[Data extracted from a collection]
*** Block opens ***

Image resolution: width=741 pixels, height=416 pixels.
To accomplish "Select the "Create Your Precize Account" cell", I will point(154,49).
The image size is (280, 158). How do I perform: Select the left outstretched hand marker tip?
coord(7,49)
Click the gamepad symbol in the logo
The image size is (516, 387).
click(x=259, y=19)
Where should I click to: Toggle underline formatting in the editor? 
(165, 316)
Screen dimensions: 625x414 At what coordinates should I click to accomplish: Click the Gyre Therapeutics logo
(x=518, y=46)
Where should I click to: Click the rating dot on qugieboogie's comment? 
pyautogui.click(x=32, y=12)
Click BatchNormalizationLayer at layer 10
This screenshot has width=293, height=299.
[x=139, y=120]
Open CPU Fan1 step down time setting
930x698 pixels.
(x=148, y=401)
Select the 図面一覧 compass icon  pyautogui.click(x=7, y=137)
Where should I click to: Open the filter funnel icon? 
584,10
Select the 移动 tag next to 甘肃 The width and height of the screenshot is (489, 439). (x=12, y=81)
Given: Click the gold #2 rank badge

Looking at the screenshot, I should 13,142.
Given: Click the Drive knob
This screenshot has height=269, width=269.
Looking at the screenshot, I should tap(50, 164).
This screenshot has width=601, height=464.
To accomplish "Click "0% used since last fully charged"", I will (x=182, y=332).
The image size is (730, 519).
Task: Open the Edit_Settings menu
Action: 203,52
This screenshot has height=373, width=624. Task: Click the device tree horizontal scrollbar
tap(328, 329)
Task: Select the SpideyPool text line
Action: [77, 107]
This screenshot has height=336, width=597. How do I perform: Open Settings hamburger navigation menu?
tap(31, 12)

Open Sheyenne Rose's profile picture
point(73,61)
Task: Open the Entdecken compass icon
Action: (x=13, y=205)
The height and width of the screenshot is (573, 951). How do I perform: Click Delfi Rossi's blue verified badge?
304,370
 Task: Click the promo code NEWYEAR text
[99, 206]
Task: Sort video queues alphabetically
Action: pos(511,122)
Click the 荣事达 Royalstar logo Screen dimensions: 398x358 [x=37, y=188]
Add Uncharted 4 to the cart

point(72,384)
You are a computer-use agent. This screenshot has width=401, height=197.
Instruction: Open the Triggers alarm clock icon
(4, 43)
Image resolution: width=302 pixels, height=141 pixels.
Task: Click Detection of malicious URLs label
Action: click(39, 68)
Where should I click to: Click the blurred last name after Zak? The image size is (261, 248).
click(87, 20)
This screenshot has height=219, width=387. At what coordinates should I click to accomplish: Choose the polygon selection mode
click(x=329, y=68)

*** Block closes ***

_What is expected_. Reproduce all the data precisely, word for word.

_Completed task_.
Image resolution: width=741 pixels, height=416 pixels.
To accomplish "Select the "Create Your Precize Account" cell", I will point(154,49).
The image size is (280, 158). How do I perform: Select the left outstretched hand marker tip?
coord(7,49)
Click the gamepad symbol in the logo
The image size is (516, 387).
click(x=259, y=19)
Where should I click to: Toggle underline formatting in the editor? 
(165, 316)
Screen dimensions: 625x414 At what coordinates should I click to accomplish: Click the Gyre Therapeutics logo
(x=518, y=46)
Where should I click to: Click the rating dot on qugieboogie's comment? 
pyautogui.click(x=32, y=12)
Click BatchNormalizationLayer at layer 10
This screenshot has width=293, height=299.
[x=139, y=120]
Open CPU Fan1 step down time setting
930x698 pixels.
(x=148, y=401)
Select the 図面一覧 compass icon  pyautogui.click(x=7, y=137)
Where should I click to: Open the filter funnel icon? 
584,10
Select the 移动 tag next to 甘肃 The width and height of the screenshot is (489, 439). (x=12, y=81)
Given: Click the gold #2 rank badge

Looking at the screenshot, I should 13,142.
Given: Click the Drive knob
This screenshot has height=269, width=269.
Looking at the screenshot, I should tap(50, 164).
This screenshot has width=601, height=464.
To accomplish "Click "0% used since last fully charged"", I will (x=182, y=332).
The image size is (730, 519).
Task: Open the Edit_Settings menu
Action: 203,52
This screenshot has height=373, width=624. Task: Click the device tree horizontal scrollbar
tap(328, 329)
Task: Select the SpideyPool text line
Action: [77, 107]
This screenshot has height=336, width=597. How do I perform: Open Settings hamburger navigation menu?
tap(31, 12)

Open Sheyenne Rose's profile picture
point(73,61)
Task: Open the Entdecken compass icon
Action: (x=13, y=205)
The height and width of the screenshot is (573, 951). How do I perform: Click Delfi Rossi's blue verified badge?
304,370
 Task: Click the promo code NEWYEAR text
[99, 206]
Task: Sort video queues alphabetically
Action: pos(511,122)
Click the 荣事达 Royalstar logo Screen dimensions: 398x358 [x=37, y=188]
Add Uncharted 4 to the cart

point(72,384)
You are a computer-use agent. This screenshot has width=401, height=197.
Instruction: Open the Triggers alarm clock icon
(4, 43)
Image resolution: width=302 pixels, height=141 pixels.
Task: Click Detection of malicious URLs label
Action: click(39, 68)
Where should I click to: Click the blurred last name after Zak? The image size is (261, 248).
click(87, 20)
This screenshot has height=219, width=387. At what coordinates should I click to accomplish: Choose the polygon selection mode
click(x=329, y=68)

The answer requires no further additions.